I don't even think there's a word for this behaviour. I'll try to describe his behaviour and give examples. We've been married almost eight years.
Whenever I have a negative opinion or state a boundary, he will apply that to other related things in a general way even if I don't want him to. It's hard to describe but I think of it as a "blanket ban". He doesn't seem to be able to stop himself. It can happen for anything, no matter how small, and has resulted in me trying not to express opinions or, to avoid the situation, overly explain everything I say.
Example one: he likes to play pool with his friends. It's a great hobby, he has a lot of fun and meets people, and it gets him out of the house. Early in our relationship I said that it's great, but I'd rather he didn't do it more than twice a week because I'd like to spend time with him. A couple of years ago he started going out three or four times a week and I reminded him that I'd rather it be twice a week. He then stopped playing pool except for once a week or once every other week. Sometimes it's once a month. And he thinks I don't want him to play, even when I specifically say that I'd like him to and that he should. I think he resents me for it when he's doing something I didn't even want him to do.
Example two: I don't like to have sex right after eating (it's uncomfortable to me) or right before bed (it wakes me up too much). When I shared that with him the frequency went down to zero. This was approximately five or so years ago. We've had so many conversations after that where I've asked what was wrong and he pointed to my boundaries and said that he doesn't know what to do and is afraid to initiate. I've told him this is unacceptable. We tried relationship counselling for this one but it didn't work because it didn't address the central issue - his "blanket bans".
Example three: I believe in something not many people do. I understand it's silly, but ultimately harmless. Think crystal healing. I find it a fun things to talk about, so I have been wittering on to my husband about this for almost a year. A week ago he told me he didn't believe in it at all, and I was embarrassed and said I'd stop talking about it then. Since then, he has barely talked to me about anything other than food, etc., and told me this morning his feelings were hurt about it. I think he's taken my saying I'm not going to talk about crystal healing to meaning I'm not going to talk to him about anything at all.
These are the bigger things, but it seems to happen for almost everything. He reacts to everything I say as if it's some sort of criticism, and he overreacts. I tried to reach out and pat his shoulder today because he's been so remote and seems stressed, and he immediately said that he's sorry about his hair and he'll do better about it. I told him that I was just trying to express affection and I can't believe that he'd take it as a criticism. I feel like he's acting like I'm evil and mean and will yell at him about everything, even if it's small. I don't know where he got that impression. I am very reasonable and nice and have only been upset with him a handful of times in our eleven year relationship.
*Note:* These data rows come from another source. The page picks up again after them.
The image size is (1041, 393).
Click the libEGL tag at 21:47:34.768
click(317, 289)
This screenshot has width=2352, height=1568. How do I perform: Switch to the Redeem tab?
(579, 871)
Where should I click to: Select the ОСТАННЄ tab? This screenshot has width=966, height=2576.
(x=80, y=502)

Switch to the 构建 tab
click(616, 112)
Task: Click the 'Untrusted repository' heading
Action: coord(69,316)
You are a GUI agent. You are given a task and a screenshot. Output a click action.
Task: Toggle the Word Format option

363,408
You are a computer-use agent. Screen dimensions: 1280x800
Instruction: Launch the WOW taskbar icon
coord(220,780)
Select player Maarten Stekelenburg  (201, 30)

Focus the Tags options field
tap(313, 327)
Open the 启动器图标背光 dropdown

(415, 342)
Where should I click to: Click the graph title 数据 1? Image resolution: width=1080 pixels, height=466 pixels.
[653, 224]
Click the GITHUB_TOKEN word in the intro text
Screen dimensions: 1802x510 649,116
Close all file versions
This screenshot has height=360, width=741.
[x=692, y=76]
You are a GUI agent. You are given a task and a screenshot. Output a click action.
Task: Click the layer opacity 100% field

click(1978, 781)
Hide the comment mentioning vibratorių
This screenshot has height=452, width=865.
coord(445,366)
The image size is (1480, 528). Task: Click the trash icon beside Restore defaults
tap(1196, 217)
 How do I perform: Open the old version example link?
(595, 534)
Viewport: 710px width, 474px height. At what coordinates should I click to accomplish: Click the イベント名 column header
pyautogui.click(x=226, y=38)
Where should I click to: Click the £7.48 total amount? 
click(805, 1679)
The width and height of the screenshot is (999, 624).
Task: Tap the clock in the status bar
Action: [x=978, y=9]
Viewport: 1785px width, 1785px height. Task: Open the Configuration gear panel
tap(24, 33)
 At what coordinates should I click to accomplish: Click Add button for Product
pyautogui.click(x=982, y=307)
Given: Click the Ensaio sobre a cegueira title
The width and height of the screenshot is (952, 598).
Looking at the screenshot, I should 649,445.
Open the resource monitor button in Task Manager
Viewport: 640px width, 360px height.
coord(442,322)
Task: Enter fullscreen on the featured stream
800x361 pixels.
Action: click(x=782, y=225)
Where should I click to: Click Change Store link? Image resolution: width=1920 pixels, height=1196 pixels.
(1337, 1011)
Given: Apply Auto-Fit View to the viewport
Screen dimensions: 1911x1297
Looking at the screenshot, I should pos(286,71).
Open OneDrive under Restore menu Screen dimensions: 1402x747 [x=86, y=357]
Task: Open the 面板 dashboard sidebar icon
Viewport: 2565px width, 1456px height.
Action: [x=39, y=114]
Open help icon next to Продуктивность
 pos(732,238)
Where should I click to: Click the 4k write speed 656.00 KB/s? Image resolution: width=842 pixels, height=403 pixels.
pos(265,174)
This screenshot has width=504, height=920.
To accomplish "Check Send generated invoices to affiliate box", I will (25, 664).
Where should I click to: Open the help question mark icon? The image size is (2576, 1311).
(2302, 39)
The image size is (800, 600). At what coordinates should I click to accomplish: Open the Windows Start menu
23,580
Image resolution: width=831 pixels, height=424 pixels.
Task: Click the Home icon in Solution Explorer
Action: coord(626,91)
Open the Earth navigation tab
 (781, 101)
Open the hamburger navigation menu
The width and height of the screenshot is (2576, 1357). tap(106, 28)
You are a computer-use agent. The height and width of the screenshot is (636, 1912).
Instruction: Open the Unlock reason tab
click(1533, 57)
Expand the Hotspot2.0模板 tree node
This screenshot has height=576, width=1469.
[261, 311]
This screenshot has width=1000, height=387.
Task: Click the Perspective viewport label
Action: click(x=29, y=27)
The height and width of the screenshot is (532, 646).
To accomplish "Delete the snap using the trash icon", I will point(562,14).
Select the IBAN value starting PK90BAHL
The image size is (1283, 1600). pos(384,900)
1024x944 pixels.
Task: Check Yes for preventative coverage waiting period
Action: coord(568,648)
Counselling: yes, we tried couples counselling, didn't get anywhere because they didn't address the central issue. He tried individual counselling but I think he only talked to them about stress at work. I haven't seen any improvements at all.
My individual counsellor says there's nothing wrong with me, but I am becoming depressed. Which isn't surprising. I don't want to divorce my husband. I love him.
TL;DR! - Husband catastrophises everything, is very sensitive, and the slightest thing can have longstanding consequences. Is there anything I can do in this situation other than counselling because we tried that and it didn't work?